**Activity**. Give the count of lines in the data that include "Uncheck", with no other words.

Records drawn from a dataset

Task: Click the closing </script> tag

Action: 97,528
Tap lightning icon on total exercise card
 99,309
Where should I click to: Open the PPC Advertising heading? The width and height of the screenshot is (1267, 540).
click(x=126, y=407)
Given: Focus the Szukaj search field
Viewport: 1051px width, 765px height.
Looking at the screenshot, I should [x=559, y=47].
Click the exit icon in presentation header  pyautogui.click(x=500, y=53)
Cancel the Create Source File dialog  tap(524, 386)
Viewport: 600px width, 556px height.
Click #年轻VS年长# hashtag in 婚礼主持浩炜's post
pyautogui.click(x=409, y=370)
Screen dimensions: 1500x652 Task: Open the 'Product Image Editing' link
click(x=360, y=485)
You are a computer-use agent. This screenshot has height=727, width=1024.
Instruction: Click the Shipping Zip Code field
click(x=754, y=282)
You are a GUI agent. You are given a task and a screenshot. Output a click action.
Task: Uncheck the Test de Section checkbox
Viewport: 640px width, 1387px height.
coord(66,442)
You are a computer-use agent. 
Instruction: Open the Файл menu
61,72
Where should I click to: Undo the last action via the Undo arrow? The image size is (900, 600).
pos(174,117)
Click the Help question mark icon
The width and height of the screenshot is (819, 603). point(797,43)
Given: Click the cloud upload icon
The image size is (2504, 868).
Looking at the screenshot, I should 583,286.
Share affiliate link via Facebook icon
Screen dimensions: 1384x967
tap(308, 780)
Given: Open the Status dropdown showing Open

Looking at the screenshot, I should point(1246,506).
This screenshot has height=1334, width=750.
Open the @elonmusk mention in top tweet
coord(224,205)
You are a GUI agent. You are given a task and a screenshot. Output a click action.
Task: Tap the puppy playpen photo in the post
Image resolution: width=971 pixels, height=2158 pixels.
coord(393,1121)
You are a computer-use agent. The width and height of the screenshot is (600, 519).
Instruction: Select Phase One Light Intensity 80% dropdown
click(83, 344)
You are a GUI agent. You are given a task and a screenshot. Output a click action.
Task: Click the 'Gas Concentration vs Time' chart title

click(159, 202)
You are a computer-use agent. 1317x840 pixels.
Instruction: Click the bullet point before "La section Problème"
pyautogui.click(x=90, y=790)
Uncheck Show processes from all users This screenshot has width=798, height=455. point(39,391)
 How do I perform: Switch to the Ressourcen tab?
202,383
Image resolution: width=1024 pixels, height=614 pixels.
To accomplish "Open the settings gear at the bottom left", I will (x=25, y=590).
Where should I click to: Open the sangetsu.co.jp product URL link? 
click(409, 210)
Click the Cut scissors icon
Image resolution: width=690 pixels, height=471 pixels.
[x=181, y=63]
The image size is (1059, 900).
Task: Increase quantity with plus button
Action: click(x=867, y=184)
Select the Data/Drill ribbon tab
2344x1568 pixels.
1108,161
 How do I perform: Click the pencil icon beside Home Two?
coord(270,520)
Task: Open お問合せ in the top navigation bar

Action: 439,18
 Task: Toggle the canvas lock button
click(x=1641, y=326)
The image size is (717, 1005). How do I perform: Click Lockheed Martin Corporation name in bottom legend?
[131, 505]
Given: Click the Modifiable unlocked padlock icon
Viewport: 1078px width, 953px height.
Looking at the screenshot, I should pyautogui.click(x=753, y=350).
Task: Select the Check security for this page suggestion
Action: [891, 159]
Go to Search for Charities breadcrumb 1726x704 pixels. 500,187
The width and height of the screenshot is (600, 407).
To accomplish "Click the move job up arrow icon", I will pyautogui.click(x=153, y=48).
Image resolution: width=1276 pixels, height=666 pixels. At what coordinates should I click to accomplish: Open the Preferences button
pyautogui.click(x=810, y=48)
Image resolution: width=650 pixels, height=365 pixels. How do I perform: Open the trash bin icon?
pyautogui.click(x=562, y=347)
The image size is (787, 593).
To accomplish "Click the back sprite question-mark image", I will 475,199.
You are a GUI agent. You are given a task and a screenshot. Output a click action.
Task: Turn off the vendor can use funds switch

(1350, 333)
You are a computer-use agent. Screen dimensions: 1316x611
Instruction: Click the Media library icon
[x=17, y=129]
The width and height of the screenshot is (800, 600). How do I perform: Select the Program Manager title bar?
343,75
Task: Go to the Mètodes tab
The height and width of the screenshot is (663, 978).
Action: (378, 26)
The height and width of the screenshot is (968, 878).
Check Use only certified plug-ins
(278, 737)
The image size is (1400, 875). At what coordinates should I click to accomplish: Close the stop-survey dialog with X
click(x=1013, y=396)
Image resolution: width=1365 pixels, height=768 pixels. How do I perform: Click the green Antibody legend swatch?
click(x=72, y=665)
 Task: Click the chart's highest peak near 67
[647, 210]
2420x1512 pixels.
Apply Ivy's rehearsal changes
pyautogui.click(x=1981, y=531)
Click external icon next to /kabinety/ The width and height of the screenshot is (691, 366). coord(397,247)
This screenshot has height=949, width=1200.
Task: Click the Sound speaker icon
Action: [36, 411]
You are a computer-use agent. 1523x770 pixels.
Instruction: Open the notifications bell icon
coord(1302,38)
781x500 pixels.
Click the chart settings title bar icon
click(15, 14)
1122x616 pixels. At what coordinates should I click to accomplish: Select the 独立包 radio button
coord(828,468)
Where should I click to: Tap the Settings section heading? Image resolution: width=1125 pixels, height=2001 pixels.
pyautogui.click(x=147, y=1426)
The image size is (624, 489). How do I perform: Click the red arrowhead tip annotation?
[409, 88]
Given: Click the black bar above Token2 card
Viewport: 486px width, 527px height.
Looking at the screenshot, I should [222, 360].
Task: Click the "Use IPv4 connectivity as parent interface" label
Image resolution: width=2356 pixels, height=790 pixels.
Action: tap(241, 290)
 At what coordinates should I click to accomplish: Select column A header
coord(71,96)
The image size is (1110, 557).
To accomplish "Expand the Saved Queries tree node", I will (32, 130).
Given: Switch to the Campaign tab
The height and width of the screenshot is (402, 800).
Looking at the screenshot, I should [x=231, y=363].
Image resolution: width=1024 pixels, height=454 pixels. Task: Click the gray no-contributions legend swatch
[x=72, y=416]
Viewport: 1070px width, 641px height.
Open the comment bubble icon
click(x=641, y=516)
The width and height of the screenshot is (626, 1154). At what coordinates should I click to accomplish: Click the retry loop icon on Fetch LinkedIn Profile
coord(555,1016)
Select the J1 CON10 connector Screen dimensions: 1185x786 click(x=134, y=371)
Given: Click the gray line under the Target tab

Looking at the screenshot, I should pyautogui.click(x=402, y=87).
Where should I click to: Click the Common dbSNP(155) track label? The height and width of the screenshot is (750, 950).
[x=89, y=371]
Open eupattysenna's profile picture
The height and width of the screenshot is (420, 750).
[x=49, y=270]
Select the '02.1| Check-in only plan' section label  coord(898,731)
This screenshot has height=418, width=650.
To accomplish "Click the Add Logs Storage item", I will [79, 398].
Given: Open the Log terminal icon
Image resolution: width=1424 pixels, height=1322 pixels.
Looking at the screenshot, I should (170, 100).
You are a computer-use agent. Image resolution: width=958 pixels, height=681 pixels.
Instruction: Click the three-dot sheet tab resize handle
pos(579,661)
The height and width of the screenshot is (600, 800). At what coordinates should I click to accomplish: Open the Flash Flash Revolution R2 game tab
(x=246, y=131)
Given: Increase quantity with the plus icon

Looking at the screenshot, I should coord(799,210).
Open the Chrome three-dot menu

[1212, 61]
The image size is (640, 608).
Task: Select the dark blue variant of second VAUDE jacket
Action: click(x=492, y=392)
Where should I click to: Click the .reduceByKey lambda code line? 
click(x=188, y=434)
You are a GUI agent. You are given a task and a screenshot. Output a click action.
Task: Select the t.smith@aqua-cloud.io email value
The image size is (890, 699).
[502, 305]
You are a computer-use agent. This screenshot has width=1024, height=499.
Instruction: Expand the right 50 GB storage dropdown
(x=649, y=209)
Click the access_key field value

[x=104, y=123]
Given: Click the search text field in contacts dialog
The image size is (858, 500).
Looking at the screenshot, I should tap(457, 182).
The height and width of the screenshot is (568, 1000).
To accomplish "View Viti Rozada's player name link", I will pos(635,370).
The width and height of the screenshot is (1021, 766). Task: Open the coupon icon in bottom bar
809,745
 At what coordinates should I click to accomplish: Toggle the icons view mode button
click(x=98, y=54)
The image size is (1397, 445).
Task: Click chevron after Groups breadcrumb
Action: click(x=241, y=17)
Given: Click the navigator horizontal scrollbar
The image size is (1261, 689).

**Answer space**. 2